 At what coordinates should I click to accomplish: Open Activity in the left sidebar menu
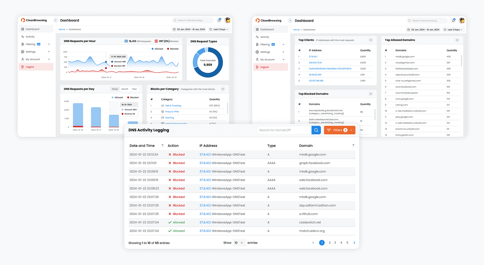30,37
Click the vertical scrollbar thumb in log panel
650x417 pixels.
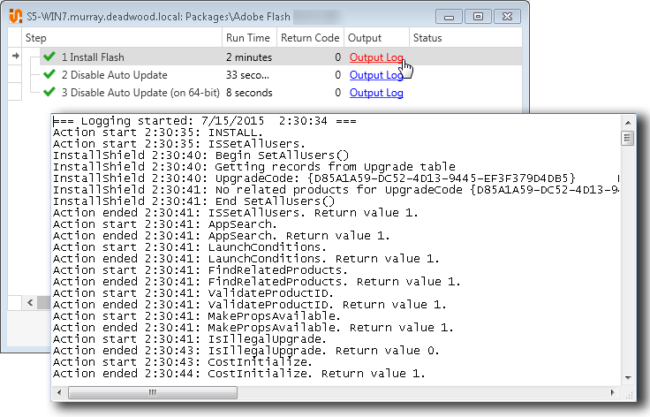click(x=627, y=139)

------------------------------------------------------------

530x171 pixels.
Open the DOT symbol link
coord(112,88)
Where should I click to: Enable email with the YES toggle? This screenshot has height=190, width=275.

------------------------------------------------------------

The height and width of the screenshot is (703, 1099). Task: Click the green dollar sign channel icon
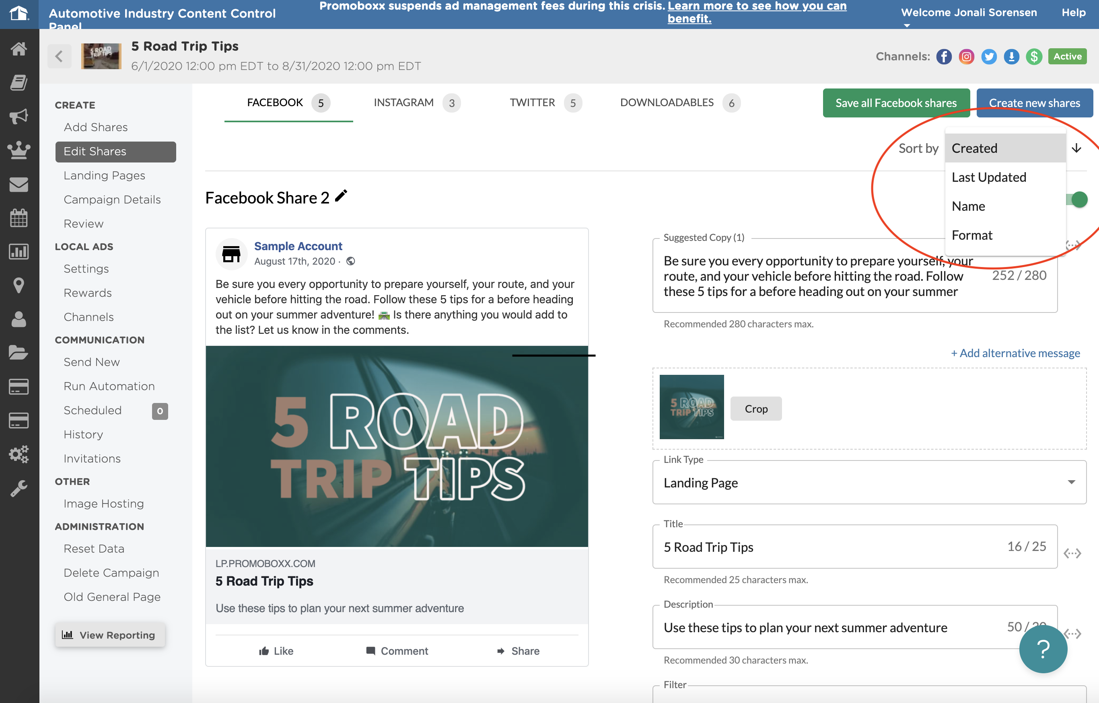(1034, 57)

------------------------------------------------------------

**Brief:**
Take the lines starting at the one containing "At what coordinates" and ending at the one containing "click(x=627, y=139)", switch "vertical" to "horizontal", and write them out again with nothing else changed. Leave the pictures out.

**Expected output:**
 At what coordinates should I click to accomplish: Open Activity in the left sidebar menu
30,37
Click the horizontal scrollbar thumb in log panel
650x417 pixels.
click(x=627, y=139)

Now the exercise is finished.